The What: Memorizing The Law
This one’s obvious. You’ll have a harder-than-usual time getting through the bar exam without memorizing the law. Effective memorization requires distilling the law you’re learning into clear, precise rule statements, complete with buzzwords, that you can drill over and over as the exam gets closer.
While the amount of law there is to memorize can feel overwhelming, you can also organize the law in terms of how frequently certain issues are tested (our Brainy Bar Bank can help you do this!) For instance, embezzlement has been tested once on the California bar exam since 2002, whereas first degree murder has been tested five times. So, while it’s great for you to know how to write about embezzlement off the top of your head, you won’t want to spend more time on learning that than you do on first degree murder.
Engaging in frequent writing practice early and often will not only reinforce memorization of the law, but it will also help you identify which law is the most frequently tested. This doesn’t guarantee against seeing curveballs on the exam. In fact, you are bound to have at least one moment of muddling through an issue that you can’t quite recall, or didn’t fully commit to memory during your studies. However, if enough of the exam feels familiar, that will more than compensate for anything you had to make up on the spot.
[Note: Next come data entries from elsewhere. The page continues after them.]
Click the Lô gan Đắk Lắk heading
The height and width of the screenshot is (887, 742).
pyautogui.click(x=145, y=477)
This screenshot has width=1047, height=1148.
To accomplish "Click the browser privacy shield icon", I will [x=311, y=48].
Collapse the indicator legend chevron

The How: Memorizing The Answer Structure
It’s not enough to know the law, however. I work with plenty of students who knew the law really well, as was demonstrated by their killer MBE scores, but they still didn’t pass. That’s because many students who know the law still struggle with where to start when it comes to answering a bar exam question.
For example, let’s look at strict products liability, which requires 1) a defendant who is a commercial supplier, 2) a product that reached the consumer without substantial alteration, 3) the product is defective (design defect, manufacturing defect, or failure to warn) 4) the consumer was making foreseeable use of the product, 5) there is actual and proximate cause and 6) the plaintiff suffers damages.
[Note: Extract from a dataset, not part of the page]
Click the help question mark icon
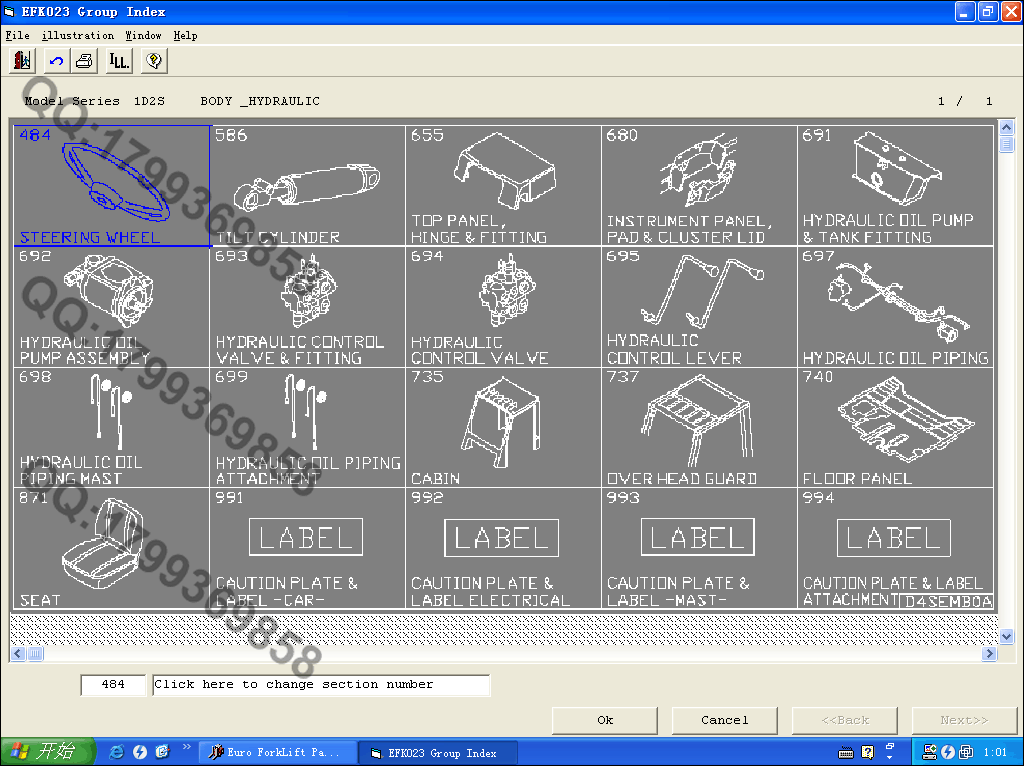 pos(153,61)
Perhaps in the facts you’re working with, design defect and manufacturing defect don’t apply, so you just write up that strict products liability requires that the consumer be adequately warned of any risks that accompany use. Even if your analysis of this one issue is brilliant, this will not be considered a complete answer. You need to write up each and every part of this rule, even if some of the elements will only be touched on briefly. So, when you see a strict products liability question, you will immediately jot down on your paper:
No Substantial Alteration
- Design Defect
- Manufacturing Defect
- Inadequate Warning
This is the sort of answer structure that you want to be able to slap down on autopilot the moment you see it. Memorize this, and you won’t have to wonder where to start when it comes to a fact pattern that elicits this issue again.
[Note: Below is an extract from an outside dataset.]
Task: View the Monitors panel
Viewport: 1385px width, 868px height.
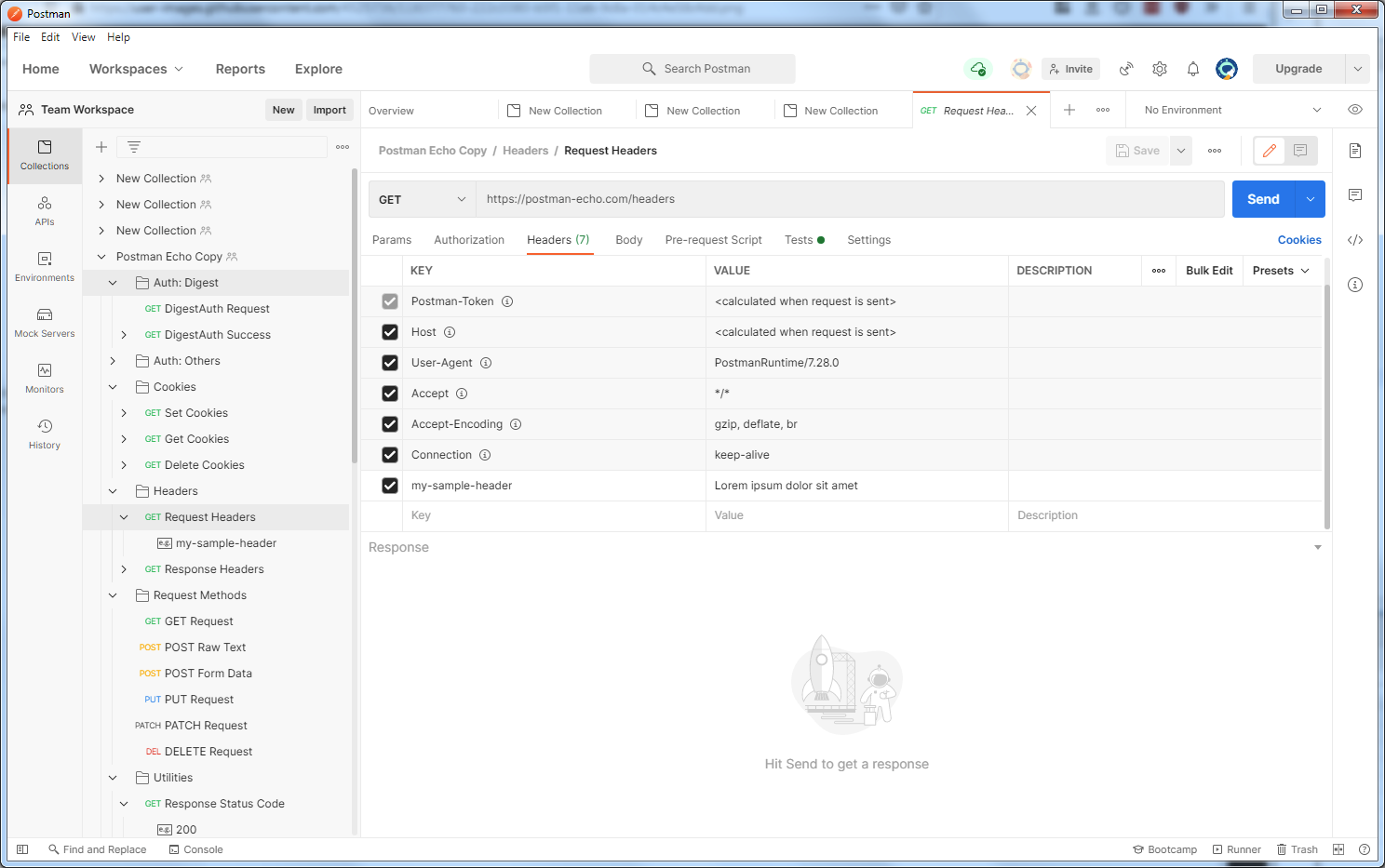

Memorizing answer structures doesn’t only need to apply to singular issues either. Some bar exam answers are almost entirely identical over the use. For example, a common Business Associations structure will require you to 1) identify the company form, 2) assess some sort of action as happening with or without agency authority, 3) assess liability for that action either in terms of breach of duty or in suits by outside parties who may be seeking to pierce the corporate veil. This structure has been replicated with minor deviations over the years, so it can help you to notice these sorts of testing patterns. Again, this will happen through repeated practice.
In order to memorize answer structures, it is recommend that students make use of answer templates, or even use sample answers as guides for how to write up a particular issue. Students can then transcribe those templates for later memorization. That means taking some time to write out the headers and their accompanying rules without applying any facts. Although you will need to adapt these templates to nuances in any particular fact pattern, these answer structures will be totally reusable across different fact patterns.
The When: Memorizing The Legally Significant Facts
Finally, when you know the law and how to write about it, but have trouble recognizing when the facts are calling up a particular issue, memorizing fact triggers can be helpful. One thing you can do early on is keep an inventory of what kinds of facts triggered issues you missed in practice. So, if you were practicing the February 2012 California bar exam Evidence question, and missed writing about “Excited Utterance” because Vera made her statement “calmly,” then you would write “calmly” or, more generally, “tone description” in your Evidence Facts inventory so that you don’t miss the issue again.
You’ll often find that a world of issues can emerge from a single fact, so it would be worthwhile to keep track of how these facts operate, particularly when they appear over and over throughout multiple bar exams.
Those are the Whats, Hows, and Whens of memorization. Applying these three levels of memorization, you’ll not only know the law, but you’ll also know how and when to show the bar examiners that you’ve totally got this.